→ What this task involves: An exact transcription of all the entries below is required.

→ Data supplied:
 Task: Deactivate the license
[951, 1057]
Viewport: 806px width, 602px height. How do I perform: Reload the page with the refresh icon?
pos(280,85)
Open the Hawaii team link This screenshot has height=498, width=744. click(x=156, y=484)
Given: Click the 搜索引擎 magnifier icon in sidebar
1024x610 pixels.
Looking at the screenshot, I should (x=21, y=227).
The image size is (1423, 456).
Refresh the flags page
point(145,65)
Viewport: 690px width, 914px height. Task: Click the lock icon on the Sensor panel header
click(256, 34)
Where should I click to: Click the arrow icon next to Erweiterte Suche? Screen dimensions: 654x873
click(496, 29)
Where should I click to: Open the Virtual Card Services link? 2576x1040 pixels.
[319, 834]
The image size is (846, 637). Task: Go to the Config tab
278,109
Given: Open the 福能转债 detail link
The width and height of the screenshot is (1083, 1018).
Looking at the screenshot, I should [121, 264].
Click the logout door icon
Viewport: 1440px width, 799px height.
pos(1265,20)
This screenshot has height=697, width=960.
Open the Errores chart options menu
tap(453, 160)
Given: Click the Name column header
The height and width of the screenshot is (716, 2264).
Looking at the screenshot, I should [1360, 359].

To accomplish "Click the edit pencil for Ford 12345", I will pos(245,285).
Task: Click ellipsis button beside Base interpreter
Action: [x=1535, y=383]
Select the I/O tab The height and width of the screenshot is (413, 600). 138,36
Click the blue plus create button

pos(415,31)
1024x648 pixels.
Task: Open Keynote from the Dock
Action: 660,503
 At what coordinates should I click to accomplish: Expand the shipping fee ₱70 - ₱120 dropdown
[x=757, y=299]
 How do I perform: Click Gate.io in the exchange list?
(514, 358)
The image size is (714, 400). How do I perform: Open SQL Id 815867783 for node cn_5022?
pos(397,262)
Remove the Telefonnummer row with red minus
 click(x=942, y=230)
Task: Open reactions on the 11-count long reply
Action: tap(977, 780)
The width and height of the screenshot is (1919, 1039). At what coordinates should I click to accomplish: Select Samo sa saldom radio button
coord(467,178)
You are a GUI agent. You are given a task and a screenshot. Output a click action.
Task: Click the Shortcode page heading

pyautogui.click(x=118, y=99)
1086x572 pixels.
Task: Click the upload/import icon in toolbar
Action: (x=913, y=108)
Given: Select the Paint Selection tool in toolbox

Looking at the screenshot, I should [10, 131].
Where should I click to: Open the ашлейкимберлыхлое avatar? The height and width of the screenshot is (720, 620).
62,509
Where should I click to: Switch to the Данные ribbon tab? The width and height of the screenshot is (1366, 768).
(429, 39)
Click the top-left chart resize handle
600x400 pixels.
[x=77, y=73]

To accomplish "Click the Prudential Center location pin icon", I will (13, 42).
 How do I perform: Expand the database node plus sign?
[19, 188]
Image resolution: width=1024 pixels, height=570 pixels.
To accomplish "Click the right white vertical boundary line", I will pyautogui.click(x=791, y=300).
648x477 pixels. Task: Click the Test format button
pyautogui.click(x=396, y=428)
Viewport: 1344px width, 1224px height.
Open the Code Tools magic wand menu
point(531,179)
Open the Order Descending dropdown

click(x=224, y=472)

→ Answer section:
 Task: Deactivate the license
[951, 1057]
Viewport: 806px width, 602px height. How do I perform: Reload the page with the refresh icon?
pos(280,85)
Open the Hawaii team link This screenshot has height=498, width=744. click(x=156, y=484)
Given: Click the 搜索引擎 magnifier icon in sidebar
1024x610 pixels.
Looking at the screenshot, I should (x=21, y=227).
The image size is (1423, 456).
Refresh the flags page
point(145,65)
Viewport: 690px width, 914px height. Task: Click the lock icon on the Sensor panel header
click(256, 34)
Where should I click to: Click the arrow icon next to Erweiterte Suche? Screen dimensions: 654x873
click(496, 29)
Where should I click to: Open the Virtual Card Services link? 2576x1040 pixels.
[319, 834]
The image size is (846, 637). Task: Go to the Config tab
278,109
Given: Open the 福能转债 detail link
The width and height of the screenshot is (1083, 1018).
Looking at the screenshot, I should [121, 264].
Click the logout door icon
Viewport: 1440px width, 799px height.
pos(1265,20)
This screenshot has height=697, width=960.
Open the Errores chart options menu
tap(453, 160)
Given: Click the Name column header
The height and width of the screenshot is (716, 2264).
Looking at the screenshot, I should [1360, 359].

To accomplish "Click the edit pencil for Ford 12345", I will pos(245,285).
Task: Click ellipsis button beside Base interpreter
Action: [x=1535, y=383]
Select the I/O tab The height and width of the screenshot is (413, 600). 138,36
Click the blue plus create button

pos(415,31)
1024x648 pixels.
Task: Open Keynote from the Dock
Action: 660,503
 At what coordinates should I click to accomplish: Expand the shipping fee ₱70 - ₱120 dropdown
[x=757, y=299]
 How do I perform: Click Gate.io in the exchange list?
(514, 358)
The image size is (714, 400). How do I perform: Open SQL Id 815867783 for node cn_5022?
pos(397,262)
Remove the Telefonnummer row with red minus
 click(x=942, y=230)
Task: Open reactions on the 11-count long reply
Action: tap(977, 780)
The width and height of the screenshot is (1919, 1039). At what coordinates should I click to accomplish: Select Samo sa saldom radio button
coord(467,178)
You are a GUI agent. You are given a task and a screenshot. Output a click action.
Task: Click the Shortcode page heading

pyautogui.click(x=118, y=99)
1086x572 pixels.
Task: Click the upload/import icon in toolbar
Action: (x=913, y=108)
Given: Select the Paint Selection tool in toolbox

Looking at the screenshot, I should [10, 131].
Where should I click to: Open the ашлейкимберлыхлое avatar? The height and width of the screenshot is (720, 620).
62,509
Where should I click to: Switch to the Данные ribbon tab? The width and height of the screenshot is (1366, 768).
(429, 39)
Click the top-left chart resize handle
600x400 pixels.
[x=77, y=73]

To accomplish "Click the Prudential Center location pin icon", I will (13, 42).
 How do I perform: Expand the database node plus sign?
[19, 188]
Image resolution: width=1024 pixels, height=570 pixels.
To accomplish "Click the right white vertical boundary line", I will pyautogui.click(x=791, y=300).
648x477 pixels. Task: Click the Test format button
pyautogui.click(x=396, y=428)
Viewport: 1344px width, 1224px height.
Open the Code Tools magic wand menu
point(531,179)
Open the Order Descending dropdown

click(x=224, y=472)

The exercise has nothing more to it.